Um Banho de Neon e Nostalgia…

Visualmente, Neon Inferno é um triunfo da pixel-art. Os gráficos são lindos, vibrantes e repletos de detalhes animados, criando uma Nova York 2055 que é ao mesmo tempo opressora e hipnotizante. O estilo é uma mistura estilosa de referências, evocando a estética de jogos como Final Fight e Streets of Rage. A Zenovia Interactive demonstrou um domínio na criação de ambientes que, apesar de serem em 2D, utilizam a profundidade de campo de forma inteligente, especialmente com a mecânica de tiro em duas camadas.
A trilha sonora é igualmente impressionante, remetendo aos clássicos como Streets of Rage 2, com batidas que dão o tom perfeito para a ação frenética. Um destaque especial vai para o uso de música clássica, como a peça Winter de Vivaldi, em momentos-chave, adicionando um toque épico e cinematográfico à atmosfera mafiosa do jogo. No quesito performance, o game foi testado em um Xbox Series S, o jogo mira em 60 quadros por segundo e atinge com tranquilidade essa estabilidade no console da Microsoft.
Resumindo…

Neon Inferno é uma carta de amor vibrante e estilosa aos shooters de arcade do passado. A Zenovia Interactive conseguiu criar um jogo que é visualmente deslumbrante, com uma trilha sonora que é um verdadeiro deleite nostálgico, e uma jogabilidade central que inova com a mecânica de duas camadas e o bullet time. Para os entusiastas do gênero run-and-gun que buscam um desafio à moda antiga e apreciam a estética pixel-art com toques cyberpunk, o jogo entrega uma experiência intensa e viciante. No entanto, é impossível ignorar os deslizes que comprometem o pacote completo.
A campanha é notavelmente curta, podendo ser concluída em menos de três horas, o que limita o fator replay para quem não é obcecado por pontuações altas ou pelo modo Arcade. A dificuldade, embora intencional, por vezes se apoia mais na tentativa e erro do que na habilidade pura, com armadilhas e ataques pouco intuitivos.
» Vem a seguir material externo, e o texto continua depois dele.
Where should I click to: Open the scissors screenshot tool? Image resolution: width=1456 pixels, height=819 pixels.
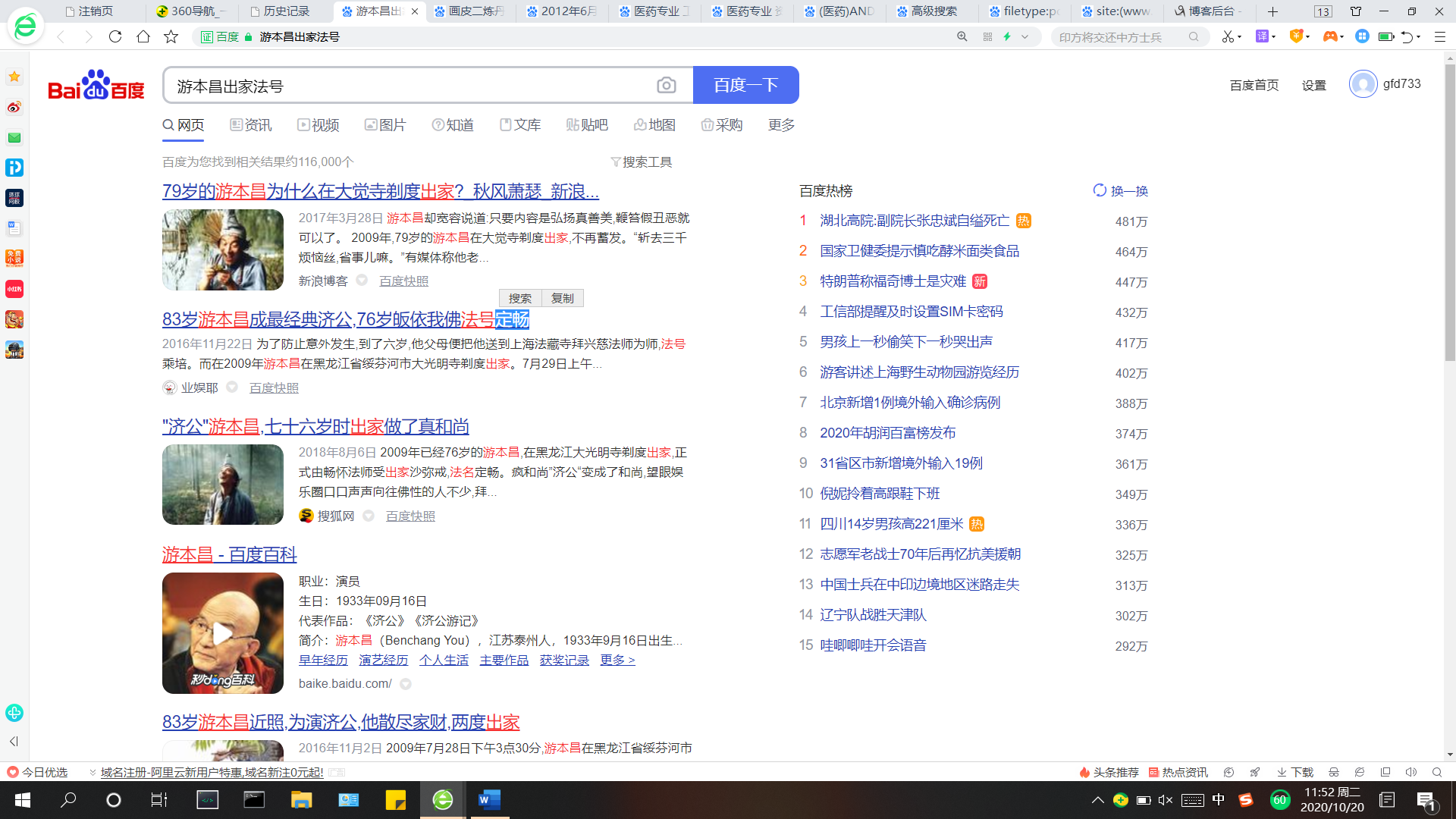point(1227,36)
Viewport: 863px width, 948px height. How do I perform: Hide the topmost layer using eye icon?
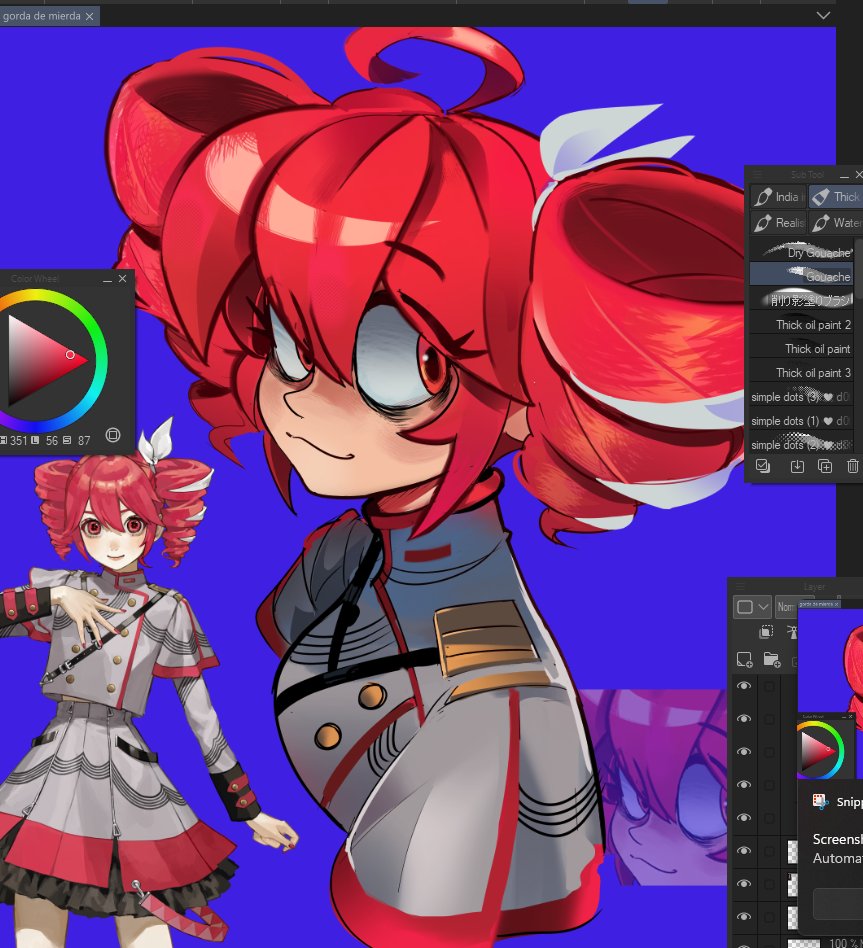(x=743, y=687)
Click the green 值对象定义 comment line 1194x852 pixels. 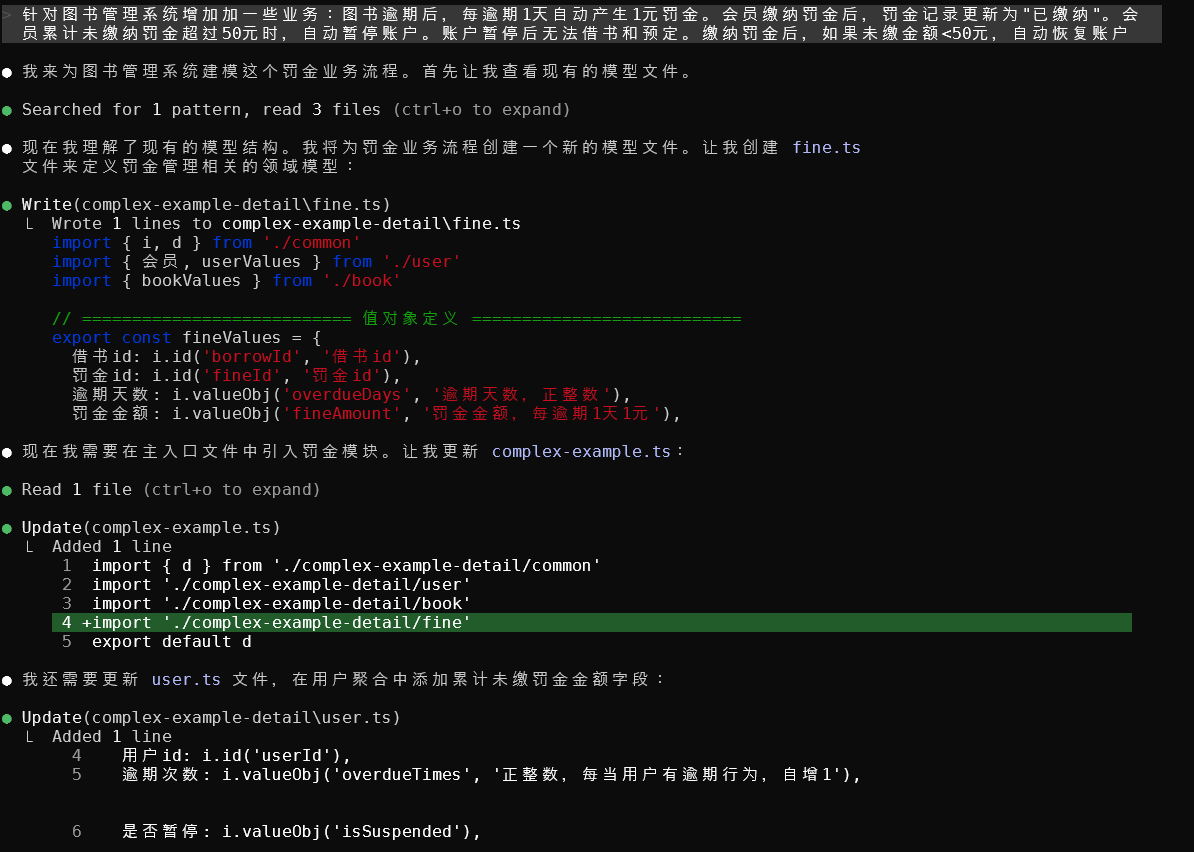[x=396, y=319]
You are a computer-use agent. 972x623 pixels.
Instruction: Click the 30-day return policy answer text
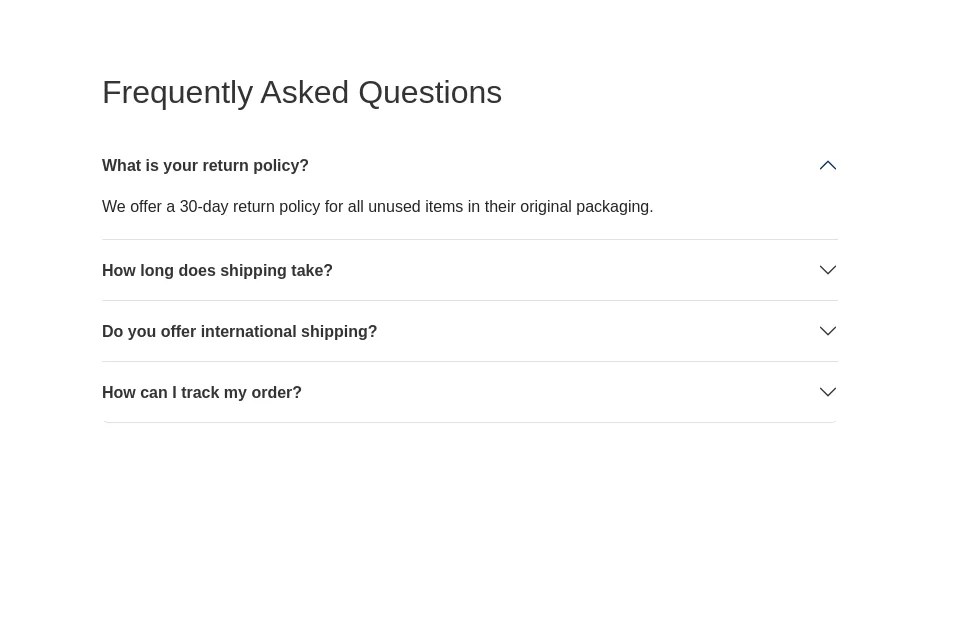click(x=377, y=207)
Apesar dessas ressalvas, o jogo é uma experiência de ação frenética e estilosa, especialmente quando jogado em cooperativo local. Se você busca um shooter desafiador, com um visual e som de primeira, e não se importa com a curta duração, Neon Inferno é uma adição valiosa à sua biblioteca.
Pixel-art vibrante e estética cyberpunk de alta qualidade - 9
Trilha Sonora Fenomenal - 8.5
bullet time adicionam profundidade tática - 8.5
Cooperativo Local frenético! - 8
Campanha principal muito curta - 7.5
Fator replay prejudicado pela campanha. - 7
8.1
Muito Bom!
Neon Inferno é uma carta de amor vibrante e estilosa aos shooters de arcade do passado. Sua gameplay é muito boa porém sua campanha é bem curta.